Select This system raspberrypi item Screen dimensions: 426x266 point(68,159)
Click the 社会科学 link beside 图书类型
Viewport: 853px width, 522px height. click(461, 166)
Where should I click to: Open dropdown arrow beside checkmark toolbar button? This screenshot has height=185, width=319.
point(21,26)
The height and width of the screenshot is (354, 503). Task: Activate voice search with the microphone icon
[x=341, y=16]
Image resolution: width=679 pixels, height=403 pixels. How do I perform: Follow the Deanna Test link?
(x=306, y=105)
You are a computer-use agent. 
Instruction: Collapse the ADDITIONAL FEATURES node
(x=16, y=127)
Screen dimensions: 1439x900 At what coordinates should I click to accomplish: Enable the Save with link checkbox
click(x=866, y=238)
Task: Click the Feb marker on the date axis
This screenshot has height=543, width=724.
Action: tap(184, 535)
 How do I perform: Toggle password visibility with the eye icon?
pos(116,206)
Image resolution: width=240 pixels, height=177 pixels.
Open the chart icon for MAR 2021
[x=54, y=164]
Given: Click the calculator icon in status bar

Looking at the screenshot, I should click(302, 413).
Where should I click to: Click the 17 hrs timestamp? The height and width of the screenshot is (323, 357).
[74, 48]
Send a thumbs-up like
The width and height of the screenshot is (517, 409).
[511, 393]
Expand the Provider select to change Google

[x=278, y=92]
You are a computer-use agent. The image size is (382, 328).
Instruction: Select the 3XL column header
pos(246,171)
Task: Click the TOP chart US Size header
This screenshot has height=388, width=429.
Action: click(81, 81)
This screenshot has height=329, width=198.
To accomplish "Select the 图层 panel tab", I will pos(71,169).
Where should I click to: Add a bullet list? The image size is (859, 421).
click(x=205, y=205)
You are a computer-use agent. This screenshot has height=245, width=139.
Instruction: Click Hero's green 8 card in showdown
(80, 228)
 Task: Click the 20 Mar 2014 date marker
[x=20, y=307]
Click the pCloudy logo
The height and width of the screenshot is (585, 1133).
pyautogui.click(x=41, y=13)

◆ **What the task asks**
Write all the records out again. Nothing may differ from the original.

◆ **Answer for the task**
Select This system raspberrypi item Screen dimensions: 426x266 point(68,159)
Click the 社会科学 link beside 图书类型
Viewport: 853px width, 522px height. click(461, 166)
Where should I click to: Open dropdown arrow beside checkmark toolbar button? This screenshot has height=185, width=319.
point(21,26)
The height and width of the screenshot is (354, 503). Task: Activate voice search with the microphone icon
[x=341, y=16]
Image resolution: width=679 pixels, height=403 pixels. How do I perform: Follow the Deanna Test link?
(x=306, y=105)
You are a computer-use agent. 
Instruction: Collapse the ADDITIONAL FEATURES node
(x=16, y=127)
Screen dimensions: 1439x900 At what coordinates should I click to accomplish: Enable the Save with link checkbox
click(x=866, y=238)
Task: Click the Feb marker on the date axis
This screenshot has height=543, width=724.
Action: tap(184, 535)
 How do I perform: Toggle password visibility with the eye icon?
pos(116,206)
Image resolution: width=240 pixels, height=177 pixels.
Open the chart icon for MAR 2021
[x=54, y=164]
Given: Click the calculator icon in status bar

Looking at the screenshot, I should click(302, 413).
Where should I click to: Click the 17 hrs timestamp? The height and width of the screenshot is (323, 357).
[74, 48]
Send a thumbs-up like
The width and height of the screenshot is (517, 409).
[511, 393]
Expand the Provider select to change Google

[x=278, y=92]
You are a computer-use agent. The image size is (382, 328).
Instruction: Select the 3XL column header
pos(246,171)
Task: Click the TOP chart US Size header
This screenshot has height=388, width=429.
Action: click(81, 81)
This screenshot has height=329, width=198.
To accomplish "Select the 图层 panel tab", I will pos(71,169).
Where should I click to: Add a bullet list? The image size is (859, 421).
click(x=205, y=205)
You are a computer-use agent. This screenshot has height=245, width=139.
Instruction: Click Hero's green 8 card in showdown
(80, 228)
 Task: Click the 20 Mar 2014 date marker
[x=20, y=307]
Click the pCloudy logo
The height and width of the screenshot is (585, 1133).
pyautogui.click(x=41, y=13)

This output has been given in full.